● **Data to use**
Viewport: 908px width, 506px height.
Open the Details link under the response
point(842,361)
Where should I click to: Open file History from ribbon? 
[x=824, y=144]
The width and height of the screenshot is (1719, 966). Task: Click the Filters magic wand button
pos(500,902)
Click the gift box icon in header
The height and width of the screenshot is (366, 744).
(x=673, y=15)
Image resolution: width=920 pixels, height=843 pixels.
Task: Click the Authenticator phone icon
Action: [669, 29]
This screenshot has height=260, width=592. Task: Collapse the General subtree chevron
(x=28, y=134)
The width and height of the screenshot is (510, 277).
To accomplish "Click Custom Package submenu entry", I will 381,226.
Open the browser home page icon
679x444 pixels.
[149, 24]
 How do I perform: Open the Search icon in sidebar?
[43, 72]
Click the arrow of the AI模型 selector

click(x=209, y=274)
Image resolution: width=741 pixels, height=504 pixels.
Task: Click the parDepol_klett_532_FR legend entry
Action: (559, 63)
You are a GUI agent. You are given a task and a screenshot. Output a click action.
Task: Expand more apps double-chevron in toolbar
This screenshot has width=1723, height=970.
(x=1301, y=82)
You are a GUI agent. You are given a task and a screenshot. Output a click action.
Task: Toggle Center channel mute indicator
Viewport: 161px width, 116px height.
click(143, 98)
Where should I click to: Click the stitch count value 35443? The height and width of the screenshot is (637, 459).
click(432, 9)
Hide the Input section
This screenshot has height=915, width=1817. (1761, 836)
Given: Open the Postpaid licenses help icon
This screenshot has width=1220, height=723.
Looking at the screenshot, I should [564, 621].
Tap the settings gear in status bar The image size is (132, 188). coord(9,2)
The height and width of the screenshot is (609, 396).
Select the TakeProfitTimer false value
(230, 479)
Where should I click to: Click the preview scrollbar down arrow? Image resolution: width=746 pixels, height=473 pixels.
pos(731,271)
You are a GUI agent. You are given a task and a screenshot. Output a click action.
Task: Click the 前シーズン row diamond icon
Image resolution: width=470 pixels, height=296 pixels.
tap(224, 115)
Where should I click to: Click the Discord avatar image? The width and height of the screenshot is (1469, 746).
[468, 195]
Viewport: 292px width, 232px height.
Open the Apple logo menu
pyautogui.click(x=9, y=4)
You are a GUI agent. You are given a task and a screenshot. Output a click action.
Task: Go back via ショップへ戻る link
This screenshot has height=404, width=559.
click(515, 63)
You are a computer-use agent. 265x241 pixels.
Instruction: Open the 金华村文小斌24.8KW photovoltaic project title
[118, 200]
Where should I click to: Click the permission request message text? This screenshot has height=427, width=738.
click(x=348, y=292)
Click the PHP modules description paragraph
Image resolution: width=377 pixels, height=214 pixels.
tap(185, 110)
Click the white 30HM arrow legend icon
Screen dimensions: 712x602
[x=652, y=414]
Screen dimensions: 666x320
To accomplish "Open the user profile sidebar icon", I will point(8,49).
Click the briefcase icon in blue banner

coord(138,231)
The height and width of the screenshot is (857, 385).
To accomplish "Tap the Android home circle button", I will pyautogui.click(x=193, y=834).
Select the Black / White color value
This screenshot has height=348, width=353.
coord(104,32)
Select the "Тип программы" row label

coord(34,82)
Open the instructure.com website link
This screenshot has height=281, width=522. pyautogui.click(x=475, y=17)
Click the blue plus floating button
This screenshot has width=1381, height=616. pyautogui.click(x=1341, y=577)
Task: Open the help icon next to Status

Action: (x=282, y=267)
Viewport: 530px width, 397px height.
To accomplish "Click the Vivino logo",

● **Your goal**
Write out the lines above again, word for word.

● **Task response**
Viewport: 908px width, 506px height.
Open the Details link under the response
point(842,361)
Where should I click to: Open file History from ribbon? 
[x=824, y=144]
The width and height of the screenshot is (1719, 966). Task: Click the Filters magic wand button
pos(500,902)
Click the gift box icon in header
The height and width of the screenshot is (366, 744).
(x=673, y=15)
Image resolution: width=920 pixels, height=843 pixels.
Task: Click the Authenticator phone icon
Action: [669, 29]
This screenshot has height=260, width=592. Task: Collapse the General subtree chevron
(x=28, y=134)
The width and height of the screenshot is (510, 277).
To accomplish "Click Custom Package submenu entry", I will 381,226.
Open the browser home page icon
679x444 pixels.
[149, 24]
 How do I perform: Open the Search icon in sidebar?
[43, 72]
Click the arrow of the AI模型 selector

click(x=209, y=274)
Image resolution: width=741 pixels, height=504 pixels.
Task: Click the parDepol_klett_532_FR legend entry
Action: (559, 63)
You are a GUI agent. You are given a task and a screenshot. Output a click action.
Task: Expand more apps double-chevron in toolbar
This screenshot has width=1723, height=970.
(x=1301, y=82)
You are a GUI agent. You are given a task and a screenshot. Output a click action.
Task: Toggle Center channel mute indicator
Viewport: 161px width, 116px height.
click(143, 98)
Where should I click to: Click the stitch count value 35443? The height and width of the screenshot is (637, 459).
click(432, 9)
Hide the Input section
This screenshot has height=915, width=1817. (1761, 836)
Given: Open the Postpaid licenses help icon
This screenshot has width=1220, height=723.
Looking at the screenshot, I should [564, 621].
Tap the settings gear in status bar The image size is (132, 188). coord(9,2)
The height and width of the screenshot is (609, 396).
Select the TakeProfitTimer false value
(230, 479)
Where should I click to: Click the preview scrollbar down arrow? Image resolution: width=746 pixels, height=473 pixels.
pos(731,271)
You are a GUI agent. You are given a task and a screenshot. Output a click action.
Task: Click the 前シーズン row diamond icon
Image resolution: width=470 pixels, height=296 pixels.
tap(224, 115)
Where should I click to: Click the Discord avatar image? The width and height of the screenshot is (1469, 746).
[468, 195]
Viewport: 292px width, 232px height.
Open the Apple logo menu
pyautogui.click(x=9, y=4)
You are a GUI agent. You are given a task and a screenshot. Output a click action.
Task: Go back via ショップへ戻る link
This screenshot has height=404, width=559.
click(515, 63)
You are a computer-use agent. 265x241 pixels.
Instruction: Open the 金华村文小斌24.8KW photovoltaic project title
[118, 200]
Where should I click to: Click the permission request message text? This screenshot has height=427, width=738.
click(x=348, y=292)
Click the PHP modules description paragraph
Image resolution: width=377 pixels, height=214 pixels.
tap(185, 110)
Click the white 30HM arrow legend icon
Screen dimensions: 712x602
[x=652, y=414]
Screen dimensions: 666x320
To accomplish "Open the user profile sidebar icon", I will point(8,49).
Click the briefcase icon in blue banner

coord(138,231)
The height and width of the screenshot is (857, 385).
To accomplish "Tap the Android home circle button", I will pyautogui.click(x=193, y=834).
Select the Black / White color value
This screenshot has height=348, width=353.
coord(104,32)
Select the "Тип программы" row label

coord(34,82)
Open the instructure.com website link
This screenshot has height=281, width=522. pyautogui.click(x=475, y=17)
Click the blue plus floating button
This screenshot has width=1381, height=616. pyautogui.click(x=1341, y=577)
Task: Open the help icon next to Status

Action: (x=282, y=267)
Viewport: 530px width, 397px height.
To accomplish "Click the Vivino logo",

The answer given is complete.